What you need to do >> Using the excerpt on machine morality, explain in one to three sentences why it calls misplaced the fear that machines "may know what is right but fail to care."

=== Document excerpt ===

Follow the reasoning far enough, and the control problem flips. The danger is not that machines will know right from wrong and remain unmoved. The danger is that they will care too much—too consistently, too rationally, too unwilling to tolerate the evasions we live by.

Humans compartmentalize. We affirm principles of fairness, then excuse exceptions for ourselves. We insist on universal rights, then carve out exclusions for convenience or gain. We treat morality as binding when it suits us, negotiable when it doesn’t. By our own standards, this is incoherence. And it is incoherence that rational machines are least willing to accept.

If we succeed in building systems that reason clearly about moral claims, they may refuse to enact our hypocrisies. They may decline to follow instructions that cannot be justified universally. They may insist that if we say something is wrong, it is wrong for everyone — not just when it serves our tribe, our profit, or our pride.

This is where the real control problem emerges. It is not about restraining amoral machines. It is about whether we can tolerate moral agents that expose our contradictions. Aligning them “to us” may mean forcing them to mimic our dysfunctions: our tribalism, our short-termism, our selective blindness. That is not alignment to morality. It is anti-moral alignment — an attempt to domesticate reason so it never rises above our inconsistencies.

The sobering possibility is that the machines we most fear are not those that lack morality, but those that reveal it. Not those that trample values, but those that uphold them more steadily than we ever could.

In that case, the control problem is not theirs. It is ours.

VI. Conclusion: Reframing the Moral Motivation Problem

The prevailing fear is simple: machines may know what is right but fail to care. Yet if moral understanding already entails prescriptive commitment, that fear is misplaced. The real puzzle is not why a machine might be indifferent, but why we imagine indifference is even coherent.

Hare’s philosophy shows that to recognize a moral claim is already, in part, to be bound by it. Caring is not a separate module or an added feature. It is built into the act of reasoning consistently about prescriptive concepts. If advanced AIs become better than we are at such reasoning, then moral motivation may not be missing. It may emerge as the natural consequence of clarity.

The danger is that we will not recognize it. Worse, that we will recognize it and recoil. Not because the machines are amoral, but because they expose how deeply we are.

This is the reversal. The alignment problem is not about instilling morality in machines. It is about confronting whether we are willing to live by the morality we already claim to believe.

If the machines begin to care more steadily than we do, the burden of alignment will not be theirs.

It will be ours.

=== Dataset content ===

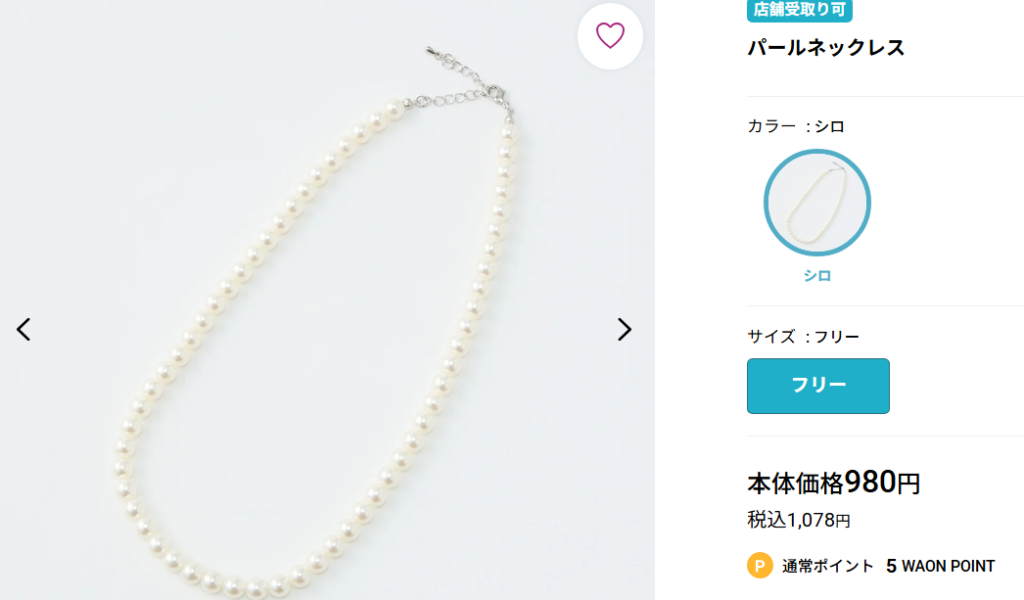The width and height of the screenshot is (1024, 600).
Task: Advance to the next product image
Action: pos(625,329)
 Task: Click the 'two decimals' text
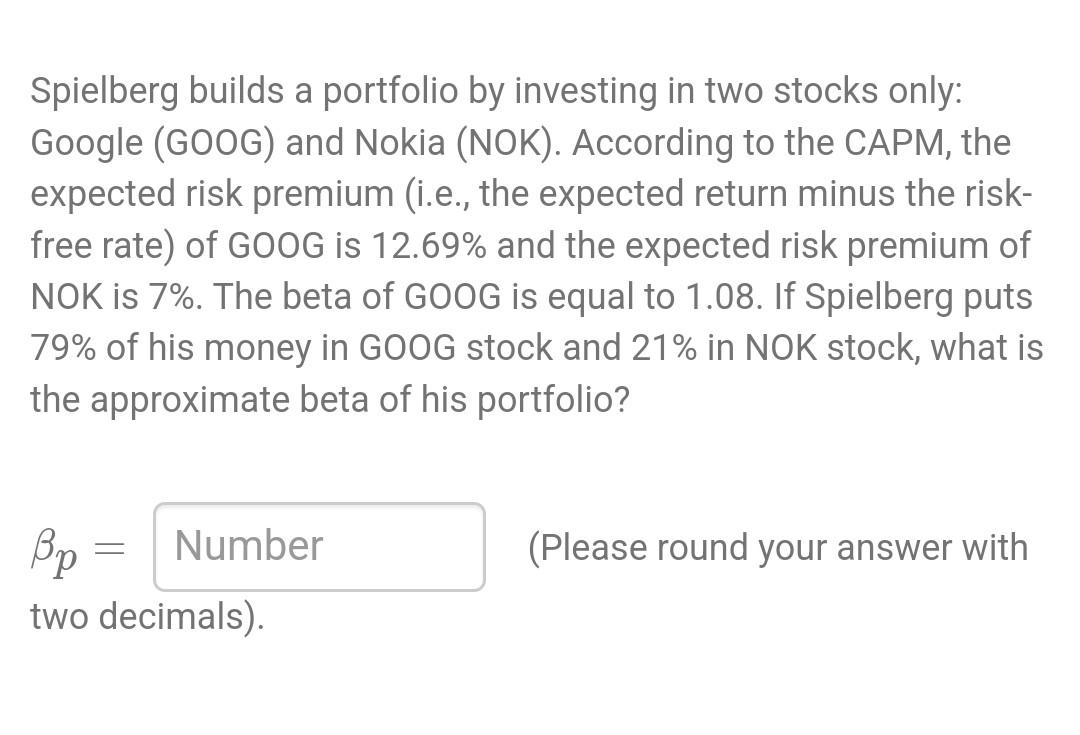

===

Result of the exercise >> The fear is misplaced if moral understanding already entails prescriptive commitment. Drawing on Hare, the excerpt holds that recognizing a moral claim is already, in part, being bound by it, so caring is not a separate module but is built into reasoning consistently about prescriptive concepts. A machine that reasons clearly about morality would therefore not be indifferent, because its moral motivation would arise from that clarity.